Begin INFORMATION GIVEN

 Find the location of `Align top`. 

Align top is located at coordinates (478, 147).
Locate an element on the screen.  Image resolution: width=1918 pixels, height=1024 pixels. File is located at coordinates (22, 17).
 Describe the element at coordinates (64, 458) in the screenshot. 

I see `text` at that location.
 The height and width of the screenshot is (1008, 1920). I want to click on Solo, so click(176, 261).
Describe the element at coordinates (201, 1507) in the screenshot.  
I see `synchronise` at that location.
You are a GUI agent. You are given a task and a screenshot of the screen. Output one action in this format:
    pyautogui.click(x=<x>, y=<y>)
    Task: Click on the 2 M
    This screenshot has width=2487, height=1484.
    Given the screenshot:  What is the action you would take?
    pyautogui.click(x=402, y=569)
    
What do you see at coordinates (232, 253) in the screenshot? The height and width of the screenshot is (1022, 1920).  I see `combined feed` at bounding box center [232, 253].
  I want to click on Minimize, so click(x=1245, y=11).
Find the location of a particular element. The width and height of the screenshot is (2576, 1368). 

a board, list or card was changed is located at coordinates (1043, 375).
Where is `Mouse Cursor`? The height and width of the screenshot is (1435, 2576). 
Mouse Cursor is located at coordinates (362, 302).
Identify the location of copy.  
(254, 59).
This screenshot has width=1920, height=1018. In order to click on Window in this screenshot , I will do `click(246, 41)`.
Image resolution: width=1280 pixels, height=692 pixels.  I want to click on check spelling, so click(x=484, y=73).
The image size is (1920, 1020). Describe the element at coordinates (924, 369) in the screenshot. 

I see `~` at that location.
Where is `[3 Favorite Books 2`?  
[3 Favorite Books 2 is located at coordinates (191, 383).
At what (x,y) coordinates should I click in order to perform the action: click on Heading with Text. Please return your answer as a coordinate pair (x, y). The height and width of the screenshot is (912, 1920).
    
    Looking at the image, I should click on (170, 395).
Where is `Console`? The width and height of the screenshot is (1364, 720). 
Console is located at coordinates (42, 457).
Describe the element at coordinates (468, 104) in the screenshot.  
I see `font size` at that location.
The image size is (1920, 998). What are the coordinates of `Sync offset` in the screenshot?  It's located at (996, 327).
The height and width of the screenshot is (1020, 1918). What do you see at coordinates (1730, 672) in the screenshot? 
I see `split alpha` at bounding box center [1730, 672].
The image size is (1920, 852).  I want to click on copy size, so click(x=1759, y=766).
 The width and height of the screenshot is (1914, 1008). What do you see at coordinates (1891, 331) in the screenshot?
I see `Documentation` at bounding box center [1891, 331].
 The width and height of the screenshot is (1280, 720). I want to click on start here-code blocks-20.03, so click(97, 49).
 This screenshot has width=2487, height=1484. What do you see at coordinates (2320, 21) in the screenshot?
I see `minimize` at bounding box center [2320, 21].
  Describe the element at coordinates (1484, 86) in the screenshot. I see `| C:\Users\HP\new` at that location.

End INFORMATION GIVEN

Render all of the data above as a numbered list, leaving out the blank lines.

1.  Find the location of `Align top`. 
2. Align top is located at coordinates (478, 147).
3. Locate an element on the screen.  Image resolution: width=1918 pixels, height=1024 pixels. File is located at coordinates (22, 17).
4.  Describe the element at coordinates (64, 458) in the screenshot. 
5. I see `text` at that location.
6.  The height and width of the screenshot is (1008, 1920). I want to click on Solo, so click(176, 261).
7. Describe the element at coordinates (201, 1507) in the screenshot.  
8. I see `synchronise` at that location.
9. You are a GUI agent. You are given a task and a screenshot of the screen. Output one action in this format:
10.     pyautogui.click(x=<x>, y=<y>)
11.     Task: Click on the 2 M
12.     This screenshot has width=2487, height=1484.
13.     Given the screenshot:  What is the action you would take?
14.     pyautogui.click(x=402, y=569)
15. What do you see at coordinates (232, 253) in the screenshot? The height and width of the screenshot is (1022, 1920).  I see `combined feed` at bounding box center [232, 253].
16.   I want to click on Minimize, so click(x=1245, y=11).
17. Find the location of a particular element. The width and height of the screenshot is (2576, 1368). 
18. a board, list or card was changed is located at coordinates (1043, 375).
19. Where is `Mouse Cursor`? The height and width of the screenshot is (1435, 2576). 
20. Mouse Cursor is located at coordinates (362, 302).
21. Identify the location of copy.  
22. (254, 59).
23. This screenshot has width=1920, height=1018. In order to click on Window in this screenshot , I will do `click(246, 41)`.
24. Image resolution: width=1280 pixels, height=692 pixels.  I want to click on check spelling, so click(x=484, y=73).
25. The image size is (1920, 1020). Describe the element at coordinates (924, 369) in the screenshot. 
26. I see `~` at that location.
27. Where is `[3 Favorite Books 2`?  
28. [3 Favorite Books 2 is located at coordinates (191, 383).
29. At what (x,y) coordinates should I click in order to perform the action: click on Heading with Text. Please return your answer as a coordinate pair (x, y). The height and width of the screenshot is (912, 1920).
30.     Looking at the image, I should click on (170, 395).
31. Where is `Console`? The width and height of the screenshot is (1364, 720). 
32. Console is located at coordinates (42, 457).
33. Describe the element at coordinates (468, 104) in the screenshot.  
34. I see `font size` at that location.
35. The image size is (1920, 998). What are the coordinates of `Sync offset` in the screenshot?  It's located at (996, 327).
36. The height and width of the screenshot is (1020, 1918). What do you see at coordinates (1730, 672) in the screenshot? 
37. I see `split alpha` at bounding box center [1730, 672].
38. The image size is (1920, 852).  I want to click on copy size, so click(x=1759, y=766).
39.  The width and height of the screenshot is (1914, 1008). What do you see at coordinates (1891, 331) in the screenshot?
40. I see `Documentation` at bounding box center [1891, 331].
41.  The width and height of the screenshot is (1280, 720). I want to click on start here-code blocks-20.03, so click(97, 49).
42.  This screenshot has width=2487, height=1484. What do you see at coordinates (2320, 21) in the screenshot?
43. I see `minimize` at bounding box center [2320, 21].
44.   Describe the element at coordinates (1484, 86) in the screenshot. I see `| C:\Users\HP\new` at that location.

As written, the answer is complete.